- _What to work on_:
Reproduce the records below exactly, but only between the lines holding "Viewport: 600px width, 510px height." and "Click the Over", inclusive.
----
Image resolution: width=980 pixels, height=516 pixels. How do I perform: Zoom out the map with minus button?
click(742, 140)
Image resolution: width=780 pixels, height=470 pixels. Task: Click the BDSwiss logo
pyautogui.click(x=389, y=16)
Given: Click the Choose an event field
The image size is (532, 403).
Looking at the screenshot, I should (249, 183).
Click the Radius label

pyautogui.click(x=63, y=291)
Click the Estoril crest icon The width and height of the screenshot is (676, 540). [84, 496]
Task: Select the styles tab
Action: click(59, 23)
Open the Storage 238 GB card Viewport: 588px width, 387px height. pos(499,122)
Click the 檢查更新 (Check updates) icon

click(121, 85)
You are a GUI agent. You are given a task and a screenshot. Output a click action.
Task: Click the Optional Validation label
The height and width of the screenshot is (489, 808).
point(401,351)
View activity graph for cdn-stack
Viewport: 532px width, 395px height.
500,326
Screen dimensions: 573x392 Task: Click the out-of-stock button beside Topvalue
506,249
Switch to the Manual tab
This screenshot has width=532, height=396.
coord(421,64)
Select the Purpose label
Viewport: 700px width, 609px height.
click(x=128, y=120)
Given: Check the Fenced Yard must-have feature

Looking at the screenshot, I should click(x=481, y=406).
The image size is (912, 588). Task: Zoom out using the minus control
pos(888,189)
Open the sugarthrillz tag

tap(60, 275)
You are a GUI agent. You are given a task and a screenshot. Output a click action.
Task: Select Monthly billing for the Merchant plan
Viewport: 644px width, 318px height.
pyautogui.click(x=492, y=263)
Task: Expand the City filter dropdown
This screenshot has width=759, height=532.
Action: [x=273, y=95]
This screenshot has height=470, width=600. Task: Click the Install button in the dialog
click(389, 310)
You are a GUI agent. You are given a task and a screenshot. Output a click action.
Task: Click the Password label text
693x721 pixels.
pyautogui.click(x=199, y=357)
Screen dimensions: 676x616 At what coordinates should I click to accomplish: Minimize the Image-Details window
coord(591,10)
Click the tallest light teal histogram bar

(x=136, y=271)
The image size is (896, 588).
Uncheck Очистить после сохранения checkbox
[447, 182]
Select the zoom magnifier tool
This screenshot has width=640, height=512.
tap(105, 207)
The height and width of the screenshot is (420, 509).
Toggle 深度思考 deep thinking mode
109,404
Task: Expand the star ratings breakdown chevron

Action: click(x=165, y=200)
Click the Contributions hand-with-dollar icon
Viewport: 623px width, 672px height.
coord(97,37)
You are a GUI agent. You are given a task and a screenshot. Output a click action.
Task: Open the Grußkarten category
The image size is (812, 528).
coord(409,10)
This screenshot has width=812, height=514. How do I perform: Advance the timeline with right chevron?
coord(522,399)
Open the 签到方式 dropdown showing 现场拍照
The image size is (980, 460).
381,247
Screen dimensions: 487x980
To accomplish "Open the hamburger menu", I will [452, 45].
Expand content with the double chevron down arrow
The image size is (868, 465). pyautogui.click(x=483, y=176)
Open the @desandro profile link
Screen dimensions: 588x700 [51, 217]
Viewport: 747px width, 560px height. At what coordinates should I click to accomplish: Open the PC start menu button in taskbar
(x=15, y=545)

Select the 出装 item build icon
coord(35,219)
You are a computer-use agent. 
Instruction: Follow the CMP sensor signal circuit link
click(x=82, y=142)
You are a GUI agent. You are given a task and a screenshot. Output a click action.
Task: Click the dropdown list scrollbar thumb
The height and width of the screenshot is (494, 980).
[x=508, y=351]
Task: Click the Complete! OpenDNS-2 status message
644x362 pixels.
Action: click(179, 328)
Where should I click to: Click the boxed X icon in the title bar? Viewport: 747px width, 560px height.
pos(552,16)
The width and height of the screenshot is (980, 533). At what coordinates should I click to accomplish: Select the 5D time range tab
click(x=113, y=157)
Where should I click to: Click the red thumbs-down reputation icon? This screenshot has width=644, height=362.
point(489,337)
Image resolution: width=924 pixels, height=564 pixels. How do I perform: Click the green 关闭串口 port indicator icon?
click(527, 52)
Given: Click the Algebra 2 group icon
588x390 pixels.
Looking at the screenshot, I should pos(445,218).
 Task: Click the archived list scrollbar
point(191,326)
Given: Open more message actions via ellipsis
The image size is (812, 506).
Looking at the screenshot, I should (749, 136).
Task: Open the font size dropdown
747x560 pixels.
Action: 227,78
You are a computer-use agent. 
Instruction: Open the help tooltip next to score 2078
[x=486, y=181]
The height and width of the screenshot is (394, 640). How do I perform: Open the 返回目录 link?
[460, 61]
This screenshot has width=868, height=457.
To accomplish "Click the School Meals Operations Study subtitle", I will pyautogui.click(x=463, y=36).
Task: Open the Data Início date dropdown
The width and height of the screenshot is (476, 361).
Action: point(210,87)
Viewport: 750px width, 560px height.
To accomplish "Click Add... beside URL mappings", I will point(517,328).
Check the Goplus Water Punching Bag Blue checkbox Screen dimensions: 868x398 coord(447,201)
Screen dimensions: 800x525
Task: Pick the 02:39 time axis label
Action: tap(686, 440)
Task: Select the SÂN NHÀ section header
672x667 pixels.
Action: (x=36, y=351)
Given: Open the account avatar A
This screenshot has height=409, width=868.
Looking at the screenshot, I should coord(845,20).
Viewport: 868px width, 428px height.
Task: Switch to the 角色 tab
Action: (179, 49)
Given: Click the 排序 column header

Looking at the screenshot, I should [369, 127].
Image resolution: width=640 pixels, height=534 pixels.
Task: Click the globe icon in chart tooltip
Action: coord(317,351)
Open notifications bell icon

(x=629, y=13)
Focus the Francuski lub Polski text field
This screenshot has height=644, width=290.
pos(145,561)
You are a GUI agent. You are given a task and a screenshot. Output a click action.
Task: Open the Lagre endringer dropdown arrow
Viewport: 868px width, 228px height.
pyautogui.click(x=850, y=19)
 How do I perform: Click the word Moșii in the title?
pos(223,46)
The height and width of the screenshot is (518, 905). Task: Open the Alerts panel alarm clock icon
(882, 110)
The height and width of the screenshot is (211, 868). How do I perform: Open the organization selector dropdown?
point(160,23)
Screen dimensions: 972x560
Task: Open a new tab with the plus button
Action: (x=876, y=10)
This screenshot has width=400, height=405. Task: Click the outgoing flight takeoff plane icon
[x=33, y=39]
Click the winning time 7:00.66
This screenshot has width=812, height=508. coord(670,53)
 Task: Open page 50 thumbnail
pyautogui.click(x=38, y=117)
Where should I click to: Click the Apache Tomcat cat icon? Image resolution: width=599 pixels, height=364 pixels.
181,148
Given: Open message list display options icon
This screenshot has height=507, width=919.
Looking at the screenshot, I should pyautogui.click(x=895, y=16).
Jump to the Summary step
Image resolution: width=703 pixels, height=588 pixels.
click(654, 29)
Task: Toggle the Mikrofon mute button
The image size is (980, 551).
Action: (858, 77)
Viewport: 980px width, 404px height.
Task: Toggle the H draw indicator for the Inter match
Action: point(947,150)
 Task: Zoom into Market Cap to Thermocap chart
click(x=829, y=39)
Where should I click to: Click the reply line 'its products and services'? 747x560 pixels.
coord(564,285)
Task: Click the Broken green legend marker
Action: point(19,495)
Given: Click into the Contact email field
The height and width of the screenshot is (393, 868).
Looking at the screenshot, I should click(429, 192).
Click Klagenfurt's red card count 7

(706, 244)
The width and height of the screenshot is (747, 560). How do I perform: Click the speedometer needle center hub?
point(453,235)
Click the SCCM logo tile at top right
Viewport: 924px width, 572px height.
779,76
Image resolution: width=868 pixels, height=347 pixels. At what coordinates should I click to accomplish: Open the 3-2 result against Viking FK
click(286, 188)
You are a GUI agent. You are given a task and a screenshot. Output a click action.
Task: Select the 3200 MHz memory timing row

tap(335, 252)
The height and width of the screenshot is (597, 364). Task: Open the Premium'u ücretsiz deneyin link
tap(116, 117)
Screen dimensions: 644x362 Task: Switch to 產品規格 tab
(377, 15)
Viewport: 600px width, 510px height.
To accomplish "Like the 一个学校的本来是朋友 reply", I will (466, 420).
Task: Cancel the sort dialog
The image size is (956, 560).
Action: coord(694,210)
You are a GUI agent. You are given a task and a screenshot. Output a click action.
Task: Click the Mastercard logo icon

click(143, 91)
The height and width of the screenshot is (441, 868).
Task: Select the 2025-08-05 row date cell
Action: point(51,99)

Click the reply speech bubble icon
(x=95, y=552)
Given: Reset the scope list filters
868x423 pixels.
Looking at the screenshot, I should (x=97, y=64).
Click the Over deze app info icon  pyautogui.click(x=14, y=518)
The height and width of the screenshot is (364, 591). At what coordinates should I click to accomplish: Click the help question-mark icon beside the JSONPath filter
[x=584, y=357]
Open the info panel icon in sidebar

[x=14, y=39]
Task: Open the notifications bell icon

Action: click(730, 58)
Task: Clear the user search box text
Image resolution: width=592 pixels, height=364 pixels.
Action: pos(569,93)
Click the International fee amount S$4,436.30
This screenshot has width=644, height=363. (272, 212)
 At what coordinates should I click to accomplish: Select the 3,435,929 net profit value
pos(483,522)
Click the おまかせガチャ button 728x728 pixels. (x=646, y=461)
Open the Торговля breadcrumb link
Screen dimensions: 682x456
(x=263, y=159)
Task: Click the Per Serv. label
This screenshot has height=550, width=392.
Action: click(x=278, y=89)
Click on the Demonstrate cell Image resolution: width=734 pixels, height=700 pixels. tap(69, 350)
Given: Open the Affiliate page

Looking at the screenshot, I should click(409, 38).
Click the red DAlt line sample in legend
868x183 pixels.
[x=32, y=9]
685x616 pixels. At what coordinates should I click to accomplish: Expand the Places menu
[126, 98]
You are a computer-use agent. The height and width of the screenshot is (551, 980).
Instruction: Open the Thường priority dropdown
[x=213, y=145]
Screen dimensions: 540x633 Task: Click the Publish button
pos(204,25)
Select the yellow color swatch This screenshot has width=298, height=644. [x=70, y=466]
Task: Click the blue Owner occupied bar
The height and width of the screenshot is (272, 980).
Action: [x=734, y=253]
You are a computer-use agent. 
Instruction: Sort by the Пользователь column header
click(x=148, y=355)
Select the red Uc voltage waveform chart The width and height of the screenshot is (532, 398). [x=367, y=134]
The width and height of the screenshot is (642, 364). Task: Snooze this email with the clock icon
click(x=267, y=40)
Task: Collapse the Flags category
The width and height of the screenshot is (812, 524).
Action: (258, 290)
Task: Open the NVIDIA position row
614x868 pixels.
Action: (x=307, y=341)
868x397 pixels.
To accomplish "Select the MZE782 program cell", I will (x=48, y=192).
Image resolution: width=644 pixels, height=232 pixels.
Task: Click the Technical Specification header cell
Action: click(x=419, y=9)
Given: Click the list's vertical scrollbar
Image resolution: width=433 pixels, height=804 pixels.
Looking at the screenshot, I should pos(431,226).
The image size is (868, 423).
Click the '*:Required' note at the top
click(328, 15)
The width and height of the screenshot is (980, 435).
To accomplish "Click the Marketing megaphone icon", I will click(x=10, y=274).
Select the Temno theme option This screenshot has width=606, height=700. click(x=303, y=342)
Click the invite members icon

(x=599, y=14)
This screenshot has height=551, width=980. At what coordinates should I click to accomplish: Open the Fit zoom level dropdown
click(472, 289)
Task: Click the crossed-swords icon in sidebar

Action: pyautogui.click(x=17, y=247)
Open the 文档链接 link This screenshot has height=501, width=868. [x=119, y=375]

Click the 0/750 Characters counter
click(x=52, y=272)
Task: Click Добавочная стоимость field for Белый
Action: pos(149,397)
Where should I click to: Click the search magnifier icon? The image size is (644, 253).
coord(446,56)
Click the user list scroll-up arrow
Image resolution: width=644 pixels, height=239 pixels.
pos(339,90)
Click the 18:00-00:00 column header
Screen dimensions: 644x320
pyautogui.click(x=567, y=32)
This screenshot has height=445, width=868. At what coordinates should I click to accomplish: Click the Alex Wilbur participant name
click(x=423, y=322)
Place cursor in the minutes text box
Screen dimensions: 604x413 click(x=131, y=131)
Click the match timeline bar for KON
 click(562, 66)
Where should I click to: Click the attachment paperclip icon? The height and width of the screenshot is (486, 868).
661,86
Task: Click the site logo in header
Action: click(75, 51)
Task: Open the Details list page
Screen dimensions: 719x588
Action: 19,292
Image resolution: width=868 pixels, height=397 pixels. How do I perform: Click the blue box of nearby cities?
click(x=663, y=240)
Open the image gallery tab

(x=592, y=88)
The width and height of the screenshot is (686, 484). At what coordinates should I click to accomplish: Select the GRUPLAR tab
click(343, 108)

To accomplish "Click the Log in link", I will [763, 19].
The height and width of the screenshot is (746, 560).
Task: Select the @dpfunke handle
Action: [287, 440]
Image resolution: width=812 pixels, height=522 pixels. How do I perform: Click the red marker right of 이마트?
----
- _Result of this exercise_:
Viewport: 600px width, 510px height.
To accomplish "Like the 一个学校的本来是朋友 reply", I will (466, 420).
Task: Cancel the sort dialog
The image size is (956, 560).
Action: coord(694,210)
You are a GUI agent. You are given a task and a screenshot. Output a click action.
Task: Click the Mastercard logo icon

click(143, 91)
The height and width of the screenshot is (441, 868).
Task: Select the 2025-08-05 row date cell
Action: point(51,99)

Click the reply speech bubble icon
(x=95, y=552)
Given: Reset the scope list filters
868x423 pixels.
Looking at the screenshot, I should (x=97, y=64).
Click the Over deze app info icon  pyautogui.click(x=14, y=518)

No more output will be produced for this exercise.